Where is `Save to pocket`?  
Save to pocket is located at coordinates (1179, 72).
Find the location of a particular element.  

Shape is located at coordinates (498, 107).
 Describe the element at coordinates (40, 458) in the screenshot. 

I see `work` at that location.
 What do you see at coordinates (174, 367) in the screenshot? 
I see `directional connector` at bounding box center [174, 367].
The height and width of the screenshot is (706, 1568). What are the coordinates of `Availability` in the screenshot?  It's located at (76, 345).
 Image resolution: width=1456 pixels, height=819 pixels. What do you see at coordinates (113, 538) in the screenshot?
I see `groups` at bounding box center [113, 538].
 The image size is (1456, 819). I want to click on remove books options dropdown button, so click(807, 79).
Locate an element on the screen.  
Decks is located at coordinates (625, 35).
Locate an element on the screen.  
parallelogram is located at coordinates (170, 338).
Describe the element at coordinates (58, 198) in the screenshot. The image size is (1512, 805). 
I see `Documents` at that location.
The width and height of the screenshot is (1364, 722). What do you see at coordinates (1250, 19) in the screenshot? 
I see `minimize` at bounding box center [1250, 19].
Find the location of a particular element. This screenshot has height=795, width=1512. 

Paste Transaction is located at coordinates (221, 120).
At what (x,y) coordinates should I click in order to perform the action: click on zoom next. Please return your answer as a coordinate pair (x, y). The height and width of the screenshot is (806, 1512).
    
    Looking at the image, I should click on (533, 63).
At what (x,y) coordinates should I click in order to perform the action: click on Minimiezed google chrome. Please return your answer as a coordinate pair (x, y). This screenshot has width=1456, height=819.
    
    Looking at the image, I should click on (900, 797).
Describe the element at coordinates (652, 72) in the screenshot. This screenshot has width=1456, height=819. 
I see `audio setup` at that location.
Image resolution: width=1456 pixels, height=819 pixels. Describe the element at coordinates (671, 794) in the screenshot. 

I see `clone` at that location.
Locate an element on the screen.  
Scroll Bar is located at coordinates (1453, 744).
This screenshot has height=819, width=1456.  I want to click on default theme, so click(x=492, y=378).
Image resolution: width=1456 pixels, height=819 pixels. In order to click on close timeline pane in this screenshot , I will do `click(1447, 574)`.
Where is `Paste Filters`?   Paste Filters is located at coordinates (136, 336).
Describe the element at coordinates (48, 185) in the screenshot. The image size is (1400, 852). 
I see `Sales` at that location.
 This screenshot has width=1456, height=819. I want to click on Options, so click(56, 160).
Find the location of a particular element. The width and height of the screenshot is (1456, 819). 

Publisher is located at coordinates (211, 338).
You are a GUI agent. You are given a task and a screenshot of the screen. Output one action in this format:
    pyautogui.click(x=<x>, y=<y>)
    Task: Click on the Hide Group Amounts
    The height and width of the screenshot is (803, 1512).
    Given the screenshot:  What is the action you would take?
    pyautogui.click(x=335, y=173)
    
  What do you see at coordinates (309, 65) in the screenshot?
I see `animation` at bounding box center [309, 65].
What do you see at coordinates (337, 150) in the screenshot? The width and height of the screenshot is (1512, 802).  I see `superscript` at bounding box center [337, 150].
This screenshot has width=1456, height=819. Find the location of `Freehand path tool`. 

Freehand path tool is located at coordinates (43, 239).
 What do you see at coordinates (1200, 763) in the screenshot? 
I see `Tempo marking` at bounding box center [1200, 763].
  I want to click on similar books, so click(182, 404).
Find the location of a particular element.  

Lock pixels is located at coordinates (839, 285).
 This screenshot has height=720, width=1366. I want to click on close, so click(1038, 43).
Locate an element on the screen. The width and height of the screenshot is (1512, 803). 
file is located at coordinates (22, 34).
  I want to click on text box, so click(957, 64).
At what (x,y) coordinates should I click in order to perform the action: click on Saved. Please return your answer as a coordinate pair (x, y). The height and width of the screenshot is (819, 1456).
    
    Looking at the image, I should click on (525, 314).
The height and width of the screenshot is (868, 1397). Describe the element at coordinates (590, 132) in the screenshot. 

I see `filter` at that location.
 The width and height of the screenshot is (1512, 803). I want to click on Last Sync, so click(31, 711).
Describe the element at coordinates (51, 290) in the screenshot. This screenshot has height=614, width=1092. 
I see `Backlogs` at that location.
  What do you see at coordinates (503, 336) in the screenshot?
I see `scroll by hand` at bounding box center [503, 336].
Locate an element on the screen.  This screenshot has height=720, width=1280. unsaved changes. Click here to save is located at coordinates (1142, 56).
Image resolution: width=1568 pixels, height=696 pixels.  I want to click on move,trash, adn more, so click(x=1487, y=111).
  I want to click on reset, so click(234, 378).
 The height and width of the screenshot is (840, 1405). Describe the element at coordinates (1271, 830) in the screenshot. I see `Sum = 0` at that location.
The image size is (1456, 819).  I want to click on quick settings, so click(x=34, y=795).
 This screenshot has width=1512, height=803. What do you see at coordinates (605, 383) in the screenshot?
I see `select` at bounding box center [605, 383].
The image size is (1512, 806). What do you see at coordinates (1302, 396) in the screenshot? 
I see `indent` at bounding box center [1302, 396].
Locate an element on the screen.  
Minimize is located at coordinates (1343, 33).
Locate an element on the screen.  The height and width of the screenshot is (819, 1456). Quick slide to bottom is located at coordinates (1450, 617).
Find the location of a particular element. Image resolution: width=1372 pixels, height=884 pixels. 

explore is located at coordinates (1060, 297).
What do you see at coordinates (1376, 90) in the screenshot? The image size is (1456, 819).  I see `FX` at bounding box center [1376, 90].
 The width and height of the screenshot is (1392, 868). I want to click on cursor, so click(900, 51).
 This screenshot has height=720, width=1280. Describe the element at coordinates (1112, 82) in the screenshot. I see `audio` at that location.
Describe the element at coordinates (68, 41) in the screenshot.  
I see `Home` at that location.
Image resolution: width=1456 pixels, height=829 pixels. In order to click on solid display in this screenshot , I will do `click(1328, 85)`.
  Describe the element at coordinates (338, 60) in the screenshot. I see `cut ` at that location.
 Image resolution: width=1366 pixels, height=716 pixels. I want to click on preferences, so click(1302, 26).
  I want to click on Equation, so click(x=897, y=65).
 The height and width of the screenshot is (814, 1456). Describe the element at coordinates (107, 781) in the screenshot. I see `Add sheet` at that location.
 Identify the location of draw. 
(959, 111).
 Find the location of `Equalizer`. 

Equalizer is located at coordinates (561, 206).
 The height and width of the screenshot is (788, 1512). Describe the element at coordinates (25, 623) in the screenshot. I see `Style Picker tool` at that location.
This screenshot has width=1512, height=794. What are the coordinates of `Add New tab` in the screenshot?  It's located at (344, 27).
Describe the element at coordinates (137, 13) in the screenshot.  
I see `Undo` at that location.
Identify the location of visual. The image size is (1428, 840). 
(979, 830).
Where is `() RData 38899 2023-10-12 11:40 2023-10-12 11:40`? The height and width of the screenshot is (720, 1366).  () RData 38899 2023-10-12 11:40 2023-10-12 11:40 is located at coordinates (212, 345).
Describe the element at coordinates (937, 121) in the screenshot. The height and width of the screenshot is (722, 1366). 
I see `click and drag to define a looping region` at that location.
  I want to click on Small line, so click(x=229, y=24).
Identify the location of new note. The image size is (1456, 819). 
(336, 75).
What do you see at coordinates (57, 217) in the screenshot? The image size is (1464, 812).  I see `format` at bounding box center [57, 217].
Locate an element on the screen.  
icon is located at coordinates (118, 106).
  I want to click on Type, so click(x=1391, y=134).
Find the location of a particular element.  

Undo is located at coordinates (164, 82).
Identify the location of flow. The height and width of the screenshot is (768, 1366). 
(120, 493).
|---|
ТРЕБОВАНИЯ → Перепишите все пункты выше целиком, не меняя в них ни одного знака.

ОТВЕТ НИЖЕ →
Where is `Save to pocket`?  
Save to pocket is located at coordinates (1179, 72).
Find the location of a particular element.  

Shape is located at coordinates (498, 107).
 Describe the element at coordinates (40, 458) in the screenshot. 

I see `work` at that location.
 What do you see at coordinates (174, 367) in the screenshot? 
I see `directional connector` at bounding box center [174, 367].
The height and width of the screenshot is (706, 1568). What are the coordinates of `Availability` in the screenshot?  It's located at (76, 345).
 Image resolution: width=1456 pixels, height=819 pixels. What do you see at coordinates (113, 538) in the screenshot?
I see `groups` at bounding box center [113, 538].
 The image size is (1456, 819). I want to click on remove books options dropdown button, so click(807, 79).
Locate an element on the screen.  
Decks is located at coordinates (625, 35).
Locate an element on the screen.  
parallelogram is located at coordinates (170, 338).
Describe the element at coordinates (58, 198) in the screenshot. The image size is (1512, 805). 
I see `Documents` at that location.
The width and height of the screenshot is (1364, 722). What do you see at coordinates (1250, 19) in the screenshot? 
I see `minimize` at bounding box center [1250, 19].
Find the location of a particular element. This screenshot has height=795, width=1512. 

Paste Transaction is located at coordinates (221, 120).
At what (x,y) coordinates should I click in order to perform the action: click on zoom next. Please return your answer as a coordinate pair (x, y). The height and width of the screenshot is (806, 1512).
    
    Looking at the image, I should click on (533, 63).
At what (x,y) coordinates should I click in order to perform the action: click on Minimiezed google chrome. Please return your answer as a coordinate pair (x, y). This screenshot has width=1456, height=819.
    
    Looking at the image, I should click on (900, 797).
Describe the element at coordinates (652, 72) in the screenshot. This screenshot has width=1456, height=819. 
I see `audio setup` at that location.
Image resolution: width=1456 pixels, height=819 pixels. Describe the element at coordinates (671, 794) in the screenshot. 

I see `clone` at that location.
Locate an element on the screen.  
Scroll Bar is located at coordinates (1453, 744).
This screenshot has height=819, width=1456.  I want to click on default theme, so click(x=492, y=378).
Image resolution: width=1456 pixels, height=819 pixels. In order to click on close timeline pane in this screenshot , I will do `click(1447, 574)`.
Where is `Paste Filters`?   Paste Filters is located at coordinates (136, 336).
Describe the element at coordinates (48, 185) in the screenshot. The image size is (1400, 852). 
I see `Sales` at that location.
 This screenshot has width=1456, height=819. I want to click on Options, so click(56, 160).
Find the location of a particular element. The width and height of the screenshot is (1456, 819). 

Publisher is located at coordinates (211, 338).
You are a GUI agent. You are given a task and a screenshot of the screen. Output one action in this format:
    pyautogui.click(x=<x>, y=<y>)
    Task: Click on the Hide Group Amounts
    The height and width of the screenshot is (803, 1512).
    Given the screenshot:  What is the action you would take?
    pyautogui.click(x=335, y=173)
    
  What do you see at coordinates (309, 65) in the screenshot?
I see `animation` at bounding box center [309, 65].
What do you see at coordinates (337, 150) in the screenshot? The width and height of the screenshot is (1512, 802).  I see `superscript` at bounding box center [337, 150].
This screenshot has width=1456, height=819. Find the location of `Freehand path tool`. 

Freehand path tool is located at coordinates (43, 239).
 What do you see at coordinates (1200, 763) in the screenshot? 
I see `Tempo marking` at bounding box center [1200, 763].
  I want to click on similar books, so click(182, 404).
Find the location of a particular element.  

Lock pixels is located at coordinates (839, 285).
 This screenshot has height=720, width=1366. I want to click on close, so click(1038, 43).
Locate an element on the screen. The width and height of the screenshot is (1512, 803). 
file is located at coordinates (22, 34).
  I want to click on text box, so click(957, 64).
At what (x,y) coordinates should I click in order to perform the action: click on Saved. Please return your answer as a coordinate pair (x, y). The height and width of the screenshot is (819, 1456).
    
    Looking at the image, I should click on (525, 314).
The height and width of the screenshot is (868, 1397). Describe the element at coordinates (590, 132) in the screenshot. 

I see `filter` at that location.
 The width and height of the screenshot is (1512, 803). I want to click on Last Sync, so click(31, 711).
Describe the element at coordinates (51, 290) in the screenshot. This screenshot has height=614, width=1092. 
I see `Backlogs` at that location.
  What do you see at coordinates (503, 336) in the screenshot?
I see `scroll by hand` at bounding box center [503, 336].
Locate an element on the screen.  This screenshot has height=720, width=1280. unsaved changes. Click here to save is located at coordinates (1142, 56).
Image resolution: width=1568 pixels, height=696 pixels.  I want to click on move,trash, adn more, so click(x=1487, y=111).
  I want to click on reset, so click(234, 378).
 The height and width of the screenshot is (840, 1405). Describe the element at coordinates (1271, 830) in the screenshot. I see `Sum = 0` at that location.
The image size is (1456, 819).  I want to click on quick settings, so click(x=34, y=795).
 This screenshot has width=1512, height=803. What do you see at coordinates (605, 383) in the screenshot?
I see `select` at bounding box center [605, 383].
The image size is (1512, 806). What do you see at coordinates (1302, 396) in the screenshot? 
I see `indent` at bounding box center [1302, 396].
Locate an element on the screen.  
Minimize is located at coordinates (1343, 33).
Locate an element on the screen.  The height and width of the screenshot is (819, 1456). Quick slide to bottom is located at coordinates (1450, 617).
Find the location of a particular element. Image resolution: width=1372 pixels, height=884 pixels. 

explore is located at coordinates (1060, 297).
What do you see at coordinates (1376, 90) in the screenshot? The image size is (1456, 819).  I see `FX` at bounding box center [1376, 90].
 The width and height of the screenshot is (1392, 868). I want to click on cursor, so click(900, 51).
 This screenshot has height=720, width=1280. Describe the element at coordinates (1112, 82) in the screenshot. I see `audio` at that location.
Describe the element at coordinates (68, 41) in the screenshot.  
I see `Home` at that location.
Image resolution: width=1456 pixels, height=829 pixels. In order to click on solid display in this screenshot , I will do `click(1328, 85)`.
  Describe the element at coordinates (338, 60) in the screenshot. I see `cut ` at that location.
 Image resolution: width=1366 pixels, height=716 pixels. I want to click on preferences, so click(1302, 26).
  I want to click on Equation, so click(x=897, y=65).
 The height and width of the screenshot is (814, 1456). Describe the element at coordinates (107, 781) in the screenshot. I see `Add sheet` at that location.
 Identify the location of draw. 
(959, 111).
 Find the location of `Equalizer`. 

Equalizer is located at coordinates (561, 206).
 The height and width of the screenshot is (788, 1512). Describe the element at coordinates (25, 623) in the screenshot. I see `Style Picker tool` at that location.
This screenshot has width=1512, height=794. What are the coordinates of `Add New tab` in the screenshot?  It's located at (344, 27).
Describe the element at coordinates (137, 13) in the screenshot.  
I see `Undo` at that location.
Identify the location of visual. The image size is (1428, 840). 
(979, 830).
Where is `() RData 38899 2023-10-12 11:40 2023-10-12 11:40`? The height and width of the screenshot is (720, 1366).  () RData 38899 2023-10-12 11:40 2023-10-12 11:40 is located at coordinates (212, 345).
Describe the element at coordinates (937, 121) in the screenshot. The height and width of the screenshot is (722, 1366). 
I see `click and drag to define a looping region` at that location.
  I want to click on Small line, so click(x=229, y=24).
Identify the location of new note. The image size is (1456, 819). 
(336, 75).
What do you see at coordinates (57, 217) in the screenshot? The image size is (1464, 812).  I see `format` at bounding box center [57, 217].
Locate an element on the screen.  
icon is located at coordinates (118, 106).
  I want to click on Type, so click(x=1391, y=134).
Find the location of a particular element.  

Undo is located at coordinates (164, 82).
Identify the location of flow. The height and width of the screenshot is (768, 1366). 
(120, 493).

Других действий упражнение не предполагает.